• Problem to solve
Repeat each entry exactly, but do not carry over the pictures.

Stored items
====

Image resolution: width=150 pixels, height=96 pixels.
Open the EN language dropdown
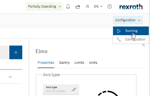pos(98,7)
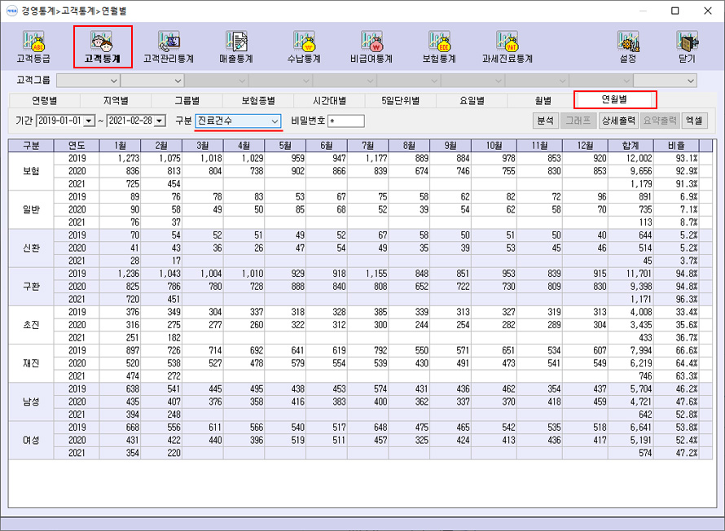Viewport: 725px width, 531px height.
Task: Click the 비밀번호 input field
Action: (x=345, y=121)
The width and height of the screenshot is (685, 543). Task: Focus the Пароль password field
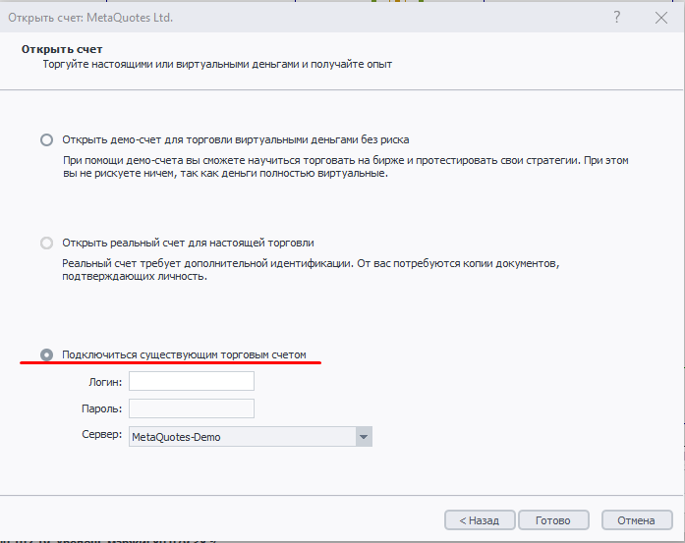coord(191,408)
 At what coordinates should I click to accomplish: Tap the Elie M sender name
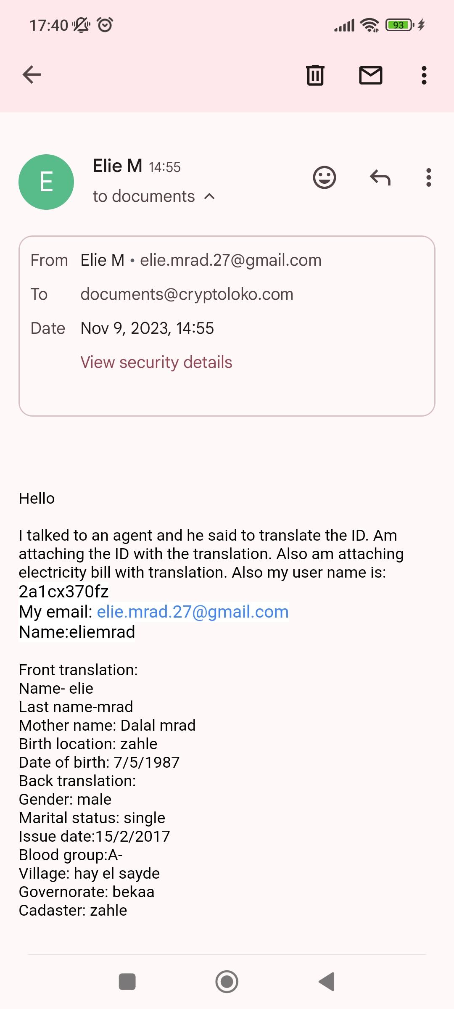click(x=117, y=166)
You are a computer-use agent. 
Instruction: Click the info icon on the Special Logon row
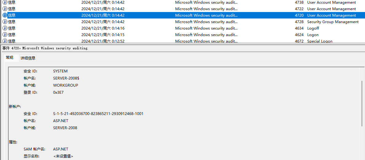5,41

====

• Response box
Image resolution: width=150 pixels, height=96 pixels.
Open the EN language dropdown
pos(98,7)
Viewport: 725px width, 531px height.
Task: Click the 비밀번호 input field
Action: (x=345, y=121)
The width and height of the screenshot is (685, 543). Task: Focus the Пароль password field
coord(191,408)
 At what coordinates should I click to accomplish: Tap the Elie M sender name
click(x=117, y=166)
You are a computer-use agent. 
Instruction: Click the info icon on the Special Logon row
5,41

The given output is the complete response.